If you use this code as part of any published research, we'd really appreciate it if you could cite the following paper:
@inproceedings{Lee2017,
author = {Lee, Sang-Woo Lee and Kim, Jin-Hwa and Jun, Jaehyun and Ha, Jung-Woo and Zhang, Byoung-Tak},
booktitle = {Advances In Neural Information Processing Systems 30},
title = {{Overcoming Catastrophic Forgetting by Incremental Moment Matching (IMM)}},
year = {2017}
}
Tested at
- Python v3.5
- Tensorflow v1.4.0
Shuffled MNIST data was used for the experiment with three sequential tasks.
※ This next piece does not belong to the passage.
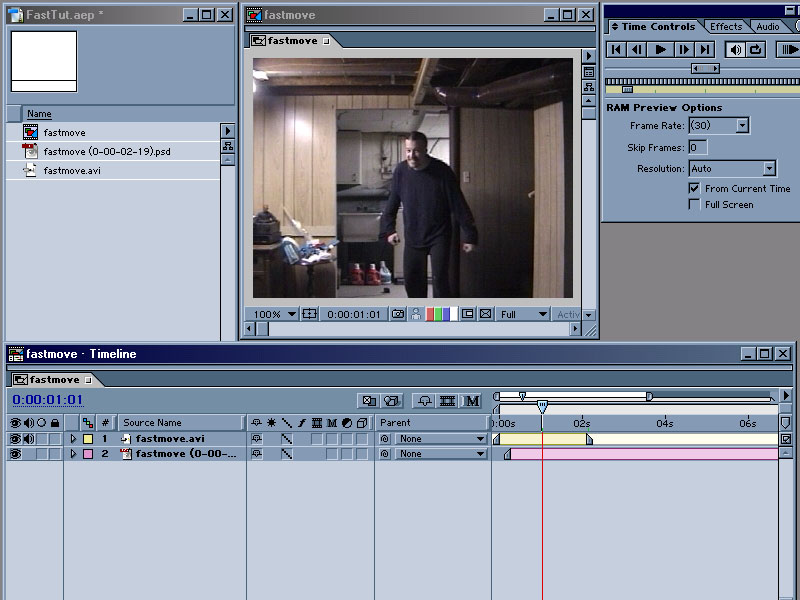The height and width of the screenshot is (600, 800).
Task: Click the red channel color swatch
Action: tap(431, 314)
The first dataset is the same as the original MNIST dataset. In the second and third tasks, the input pixels of all images are shuffled with a fixed, random permutation.
no need to download mnist dataset. The download code is included.
By default, main codes is executed with mean-imm and mode-imm. But, the main codes of SGD, L2-transfer, Drop-transfer or L2&drop-transfer are separated for its clear code.
$ python main.py
$ python main_l2.py
$ python main_drop.py
$ python main_l2_drop.py
$ python main_l2_drop.py --dropout 0.5 --learning_rate 0.01 --alpha 0.5 --epoch 100
--mean_imm # include Mean-IMM
--mode_imm # include Mode-IMM
--dropout [DROPOUT_RATE] # dropout rate of hidden layers
--alpha [ALPHA] # alpha(K) of Mean & Mode IMM (cf. equation (3)~(8) in the article)
--epoch [EPOCH] # the number of training epoch
--optimizer [OPTIMIZER] # the method name of optimization. (SGD, Adam or Momentum)
--learning_rate [RATE] # learning rate of optimizer
--batch_size [BATCH_SIZE] # mini batch size